**TASK INSTRUCTIONS**
**1)** In the UK sex law factsheet, retype the part that begins with the words containing "The Sexual Offences" and ends with "or sexual orientation.".
**2)** In the UK sex law factsheet, what is the maximum sentence for the rape of a child aged 12 or under?
**3)** Write what comes next in the UK sex law factsheet, starting after its final sentence.

**TEXT PASSAGE**
····················

Last updated April 2015
This factsheet summarises some of the key points of UK law relating to sexual behaviour. It does not constitute legal advice.
This factsheet is not currently available as a PDF.
RELATED FACTSHEET Sex and the Law, Northern Ireland (PDF)
- The age of consent for sex
- Contraception and under 16s
- Sexual assault by penetration
- Sexual assault and indecent assault
- Pornography and images of child abuse
- Definitions of some common terms
- Further reading
The age of consent for sex
England and Wales
The age of consent to any form of sexual activity is 16 for both men and women. The age of consent is the same regardless of the gender or sexual orientation of a person and whether the sexual activity is between people of the same or different gender.
It is an offence for anyone to have any sexual activity with a person under the age of 16. However, Home Office guidance  is clear that there is no intention to prosecute teenagers under the age of 16 where both mutually agree and where they are of a similar age.
It is an offence for a person aged 18 or over to have any sexual activity with a person under the age of 18 if the older person holds a position of trust (for example a teacher or social worker) as such sexual activity is an abuse of the position of trust.
The Sexual Offences Act 2003 provides specific legal protection for children aged 12 and under who cannot legally give their consent to any form of sexual activity. There is a maximum sentence of life imprisonment for rape, assault by penetration, and causing or inciting a child to engage in sexual activity.
The age of consent to any form of sexual activity is 16 for both men and women, so that any sexual activity between an adult and someone under 16 is a criminal offence. The age of consent is the same regardless of gender or sexual orientation.
There are possible defences if the sexual activity does not involve penetrative or oral sex. These are if the older person believed the young person to be aged 16 or over and they have not previously been charged with a similar offence, or the age difference is less than two years.
Sexual intercourse (vaginal, anal) and oral sex between young people aged 13–15 are also offences, even if both partners consent. A possible defence could be that one of the partners believed the other to be aged 16 or over.

····················

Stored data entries
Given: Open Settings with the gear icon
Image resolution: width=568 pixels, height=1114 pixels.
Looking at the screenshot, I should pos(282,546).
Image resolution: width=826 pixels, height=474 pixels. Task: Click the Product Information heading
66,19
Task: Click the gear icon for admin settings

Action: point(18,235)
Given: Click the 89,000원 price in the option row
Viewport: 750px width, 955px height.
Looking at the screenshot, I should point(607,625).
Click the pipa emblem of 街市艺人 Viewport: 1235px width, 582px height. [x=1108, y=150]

····················

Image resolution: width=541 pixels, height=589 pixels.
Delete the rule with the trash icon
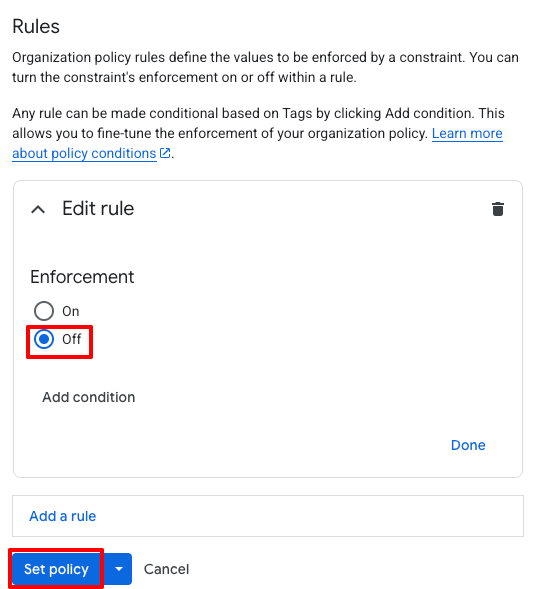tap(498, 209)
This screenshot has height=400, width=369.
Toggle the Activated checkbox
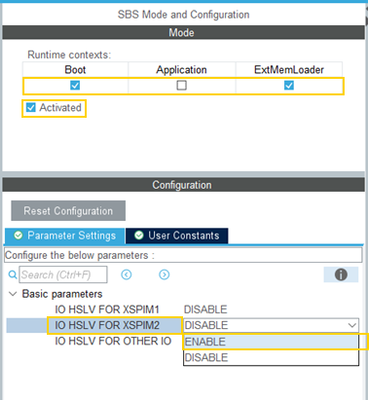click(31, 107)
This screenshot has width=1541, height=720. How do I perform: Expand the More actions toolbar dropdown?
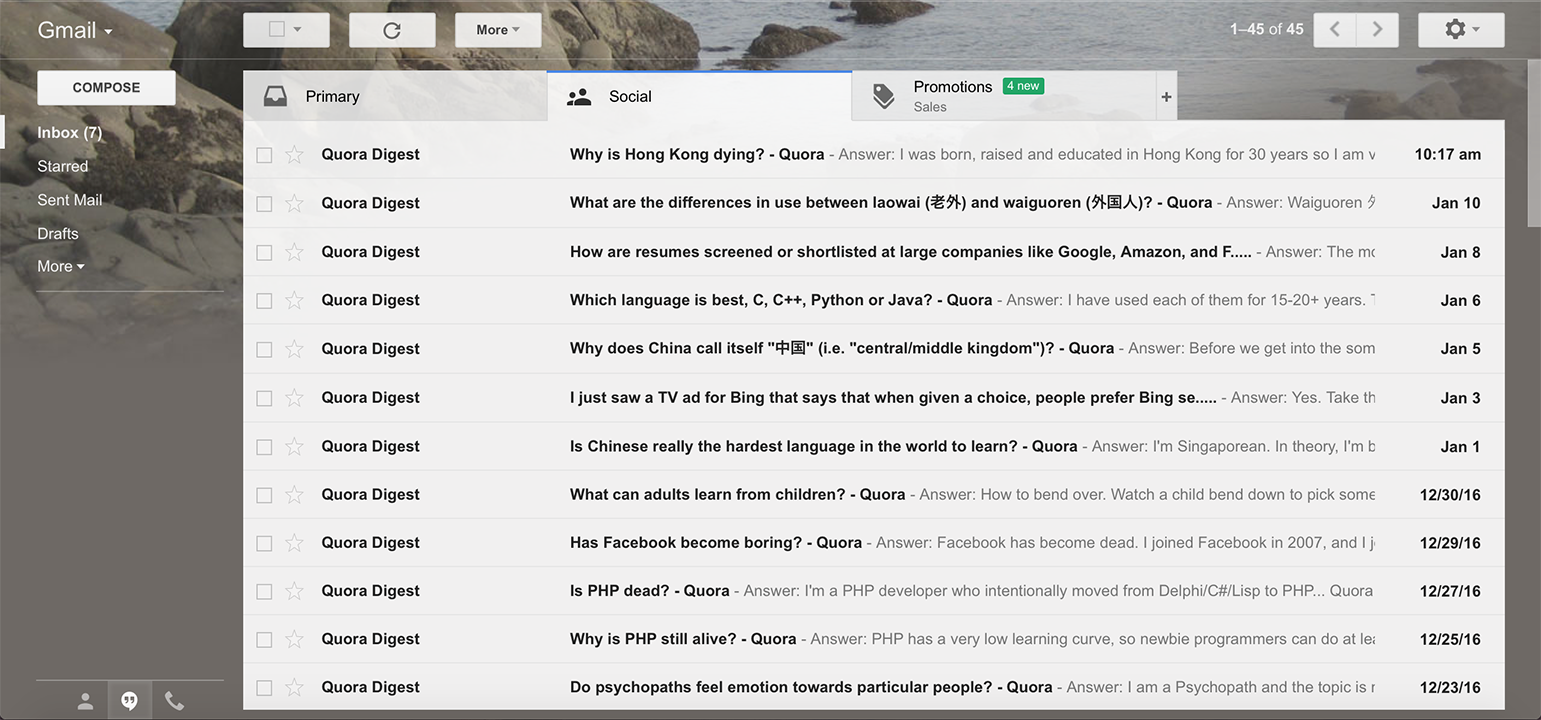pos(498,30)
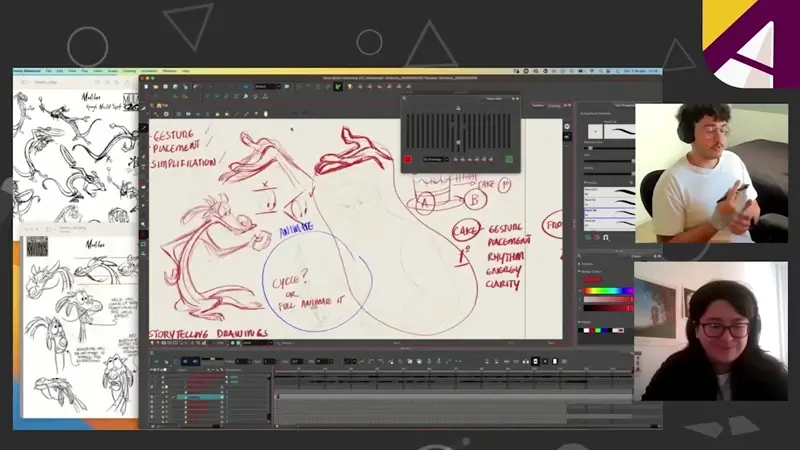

····················

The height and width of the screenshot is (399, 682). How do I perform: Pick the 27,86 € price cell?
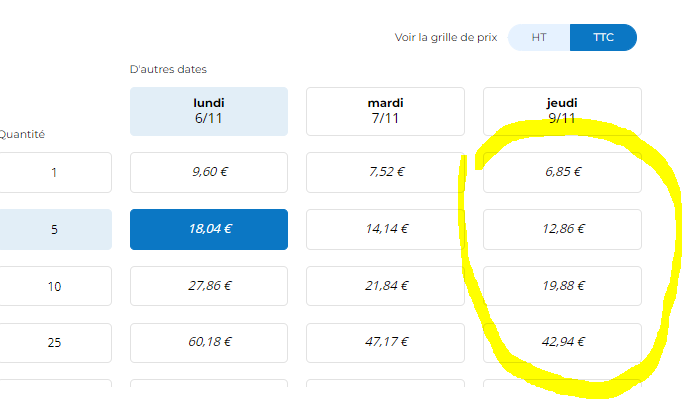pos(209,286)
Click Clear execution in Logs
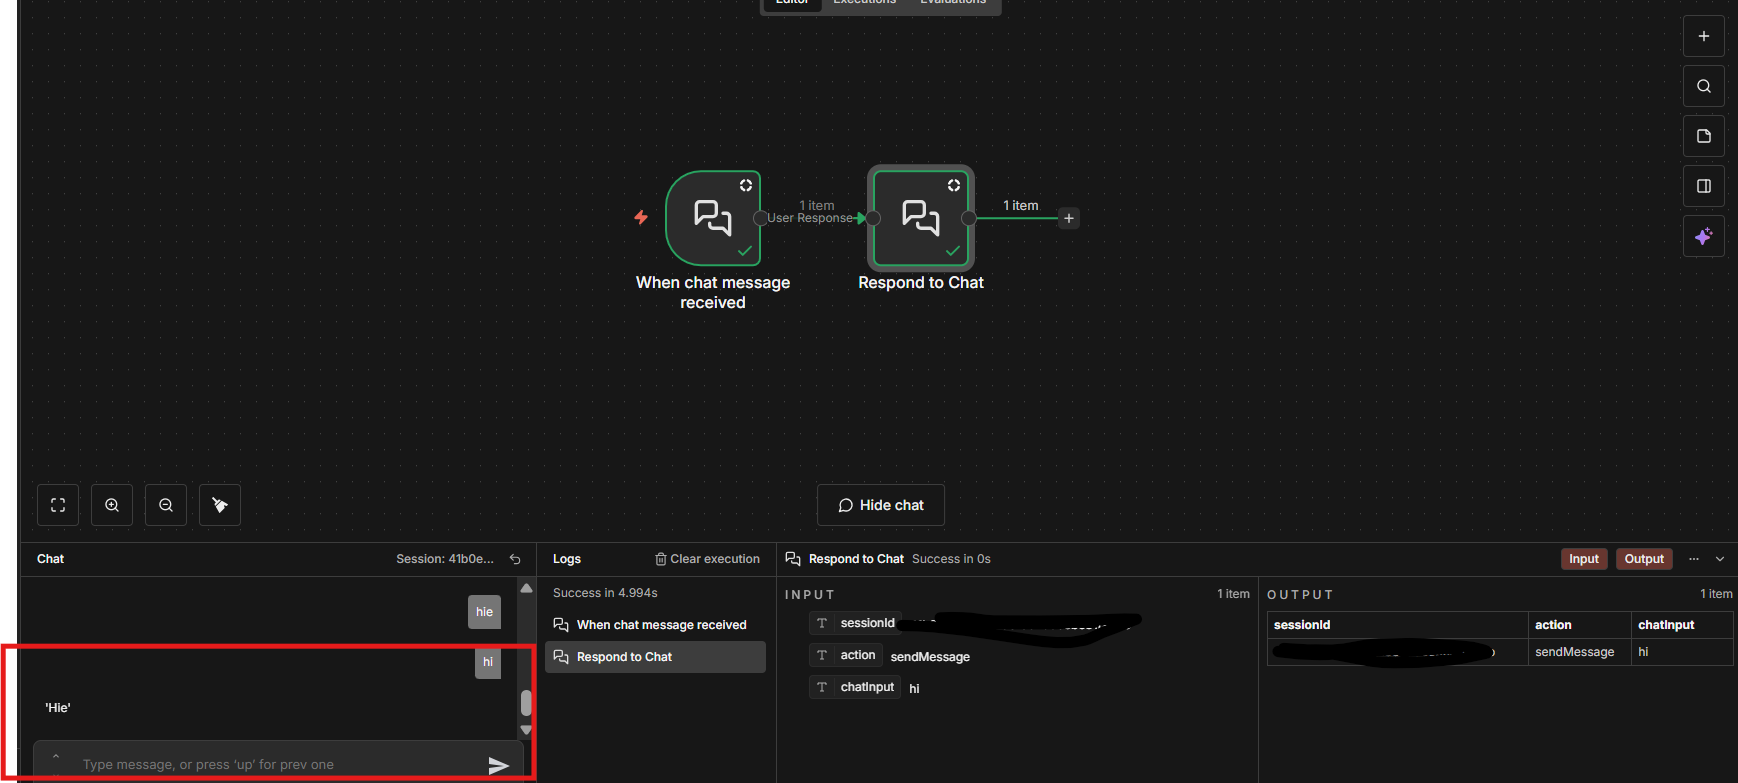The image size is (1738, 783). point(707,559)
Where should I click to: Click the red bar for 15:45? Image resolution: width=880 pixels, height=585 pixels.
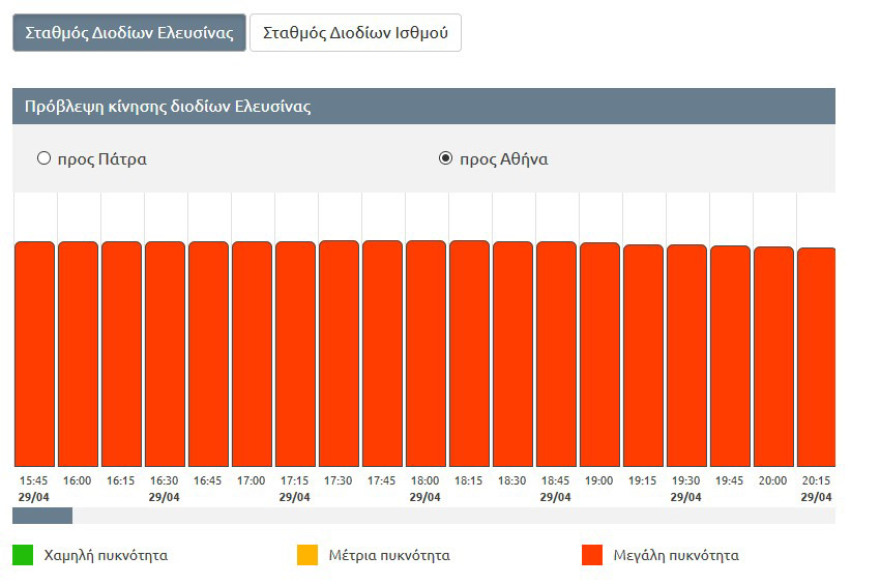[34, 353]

····················

**EXERCISE RESPONSES**
**1)**
The Sexual Offences Act 2003 provides specific legal protection for children aged 12 and under who cannot legally give their consent to any form of sexual activity. There is a maximum sentence of life imprisonment for rape, assault by penetration, and causing or inciting a child to engage in sexual activity.
The age of consent to any form of sexual activity is 16 for both men and women, so that any sexual activity between an adult and someone under 16 is a criminal offence. The age of consent is the same regardless of gender or sexual orientation.

**2)** Life imprisonment.

**3)**
Guidance from the Scottish Government acknowledges that not every case of sexual activity in under-16s will have child protection concerns, but young people may still be in need of support in relation to their sexual development and relationships.
A range of specific offences protect children under 13, who cannot legally give their consent to any form of sexual activity. The maximum penalty could be life imprisonment for rape, sexual assault, sexual assault by penetration, or causing a young child to participate in sexual activity. There is no defence that the accused believed that the child was older.
The age of consent to any form of sexual activity is 16 for both men and women. The age of consent is the same regardless of gender or sexual orientation.
The Sexual Offences (Northern Ireland) Order 2008 introduced a series of laws to protect children under 16 from abuse. However, the law is not intended to prosecute mutually agreed teenage sexual activity between two young people of a similar age, unless it involves abuse or exploitation.
Specific laws protect children under 13, who cannot legally give their consent to any form of sexual activity. There is a maximum sentence of life imprisonment for rape and assault by penetration. There is no defence of mistaken belief about the age of the child, as there is in cases involving 13–15 year olds.
Article 79 of The Sexual Offences (Northern Ireland) Order 2008 amended “relevant offence” for section 5(1) of the Criminal Law Act (Northern Ireland) 1967 to exclude the duty to report information about the commission of an offence under Article 20. This therefore means that there is no statutory duty under criminal law to report to the police cases of sexual activity involving children under the age of 16 under articles 16 to 19 of the Order, where the other party is aged under 18.
This exclusion does not apply to information about offences against children under 13, as set out in Articles 12 to 15 of the Order.
Separate guidance has been issued by the Department of Health, Social Services and Public Safety to inform practitioners and professionals about the implications of the law on child protection procedures. Attention is also drawn to the Regional Area Child Protection Policy and Procedures.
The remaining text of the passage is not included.